> The task: In the listing below, the answer starts at the line that has "Société (100, 2421)" and stops after the line that has "Contact (132, 7)"; please repeat that part exactly and nothing more.

> Source data:
- - - - - - -
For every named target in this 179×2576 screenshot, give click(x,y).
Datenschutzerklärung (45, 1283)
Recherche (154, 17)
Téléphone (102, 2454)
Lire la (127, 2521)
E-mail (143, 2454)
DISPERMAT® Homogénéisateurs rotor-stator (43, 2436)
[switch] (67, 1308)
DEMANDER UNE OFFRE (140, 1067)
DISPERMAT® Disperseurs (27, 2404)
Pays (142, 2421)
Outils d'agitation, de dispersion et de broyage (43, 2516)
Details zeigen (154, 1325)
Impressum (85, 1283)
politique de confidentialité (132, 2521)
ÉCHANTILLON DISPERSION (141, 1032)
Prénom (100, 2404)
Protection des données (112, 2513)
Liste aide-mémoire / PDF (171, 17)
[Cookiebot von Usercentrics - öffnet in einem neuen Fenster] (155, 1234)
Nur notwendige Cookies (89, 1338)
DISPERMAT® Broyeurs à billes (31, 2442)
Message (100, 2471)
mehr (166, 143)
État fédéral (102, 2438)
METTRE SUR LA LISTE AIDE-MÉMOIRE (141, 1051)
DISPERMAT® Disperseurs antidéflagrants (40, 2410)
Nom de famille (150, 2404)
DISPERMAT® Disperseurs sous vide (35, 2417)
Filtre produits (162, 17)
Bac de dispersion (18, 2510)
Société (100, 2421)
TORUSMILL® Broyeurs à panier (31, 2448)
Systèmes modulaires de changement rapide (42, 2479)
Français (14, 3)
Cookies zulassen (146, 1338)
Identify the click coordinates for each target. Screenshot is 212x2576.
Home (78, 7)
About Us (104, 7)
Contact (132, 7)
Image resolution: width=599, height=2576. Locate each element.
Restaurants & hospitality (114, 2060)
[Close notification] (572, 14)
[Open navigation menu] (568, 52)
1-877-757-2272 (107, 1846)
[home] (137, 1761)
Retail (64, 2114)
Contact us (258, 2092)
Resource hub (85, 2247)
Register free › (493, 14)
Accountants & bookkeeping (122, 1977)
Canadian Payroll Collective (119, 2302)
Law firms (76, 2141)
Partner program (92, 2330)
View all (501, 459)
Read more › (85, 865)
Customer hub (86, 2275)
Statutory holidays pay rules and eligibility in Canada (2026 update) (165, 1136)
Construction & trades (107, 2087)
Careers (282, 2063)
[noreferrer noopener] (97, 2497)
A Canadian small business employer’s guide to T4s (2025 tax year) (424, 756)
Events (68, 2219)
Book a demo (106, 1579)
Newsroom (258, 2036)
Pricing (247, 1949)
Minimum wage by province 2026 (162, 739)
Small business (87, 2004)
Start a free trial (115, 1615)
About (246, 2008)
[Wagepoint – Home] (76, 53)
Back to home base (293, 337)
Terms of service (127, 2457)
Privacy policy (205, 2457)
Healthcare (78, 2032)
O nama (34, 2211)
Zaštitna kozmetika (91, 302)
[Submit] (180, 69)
- - - - - - -
> Response area:
Société (100, 2421)
TORUSMILL® Broyeurs à panier (31, 2448)
Systèmes modulaires de changement rapide (42, 2479)
Français (14, 3)
Cookies zulassen (146, 1338)
Identify the click coordinates for each target. Screenshot is 212x2576.
Home (78, 7)
About Us (104, 7)
Contact (132, 7)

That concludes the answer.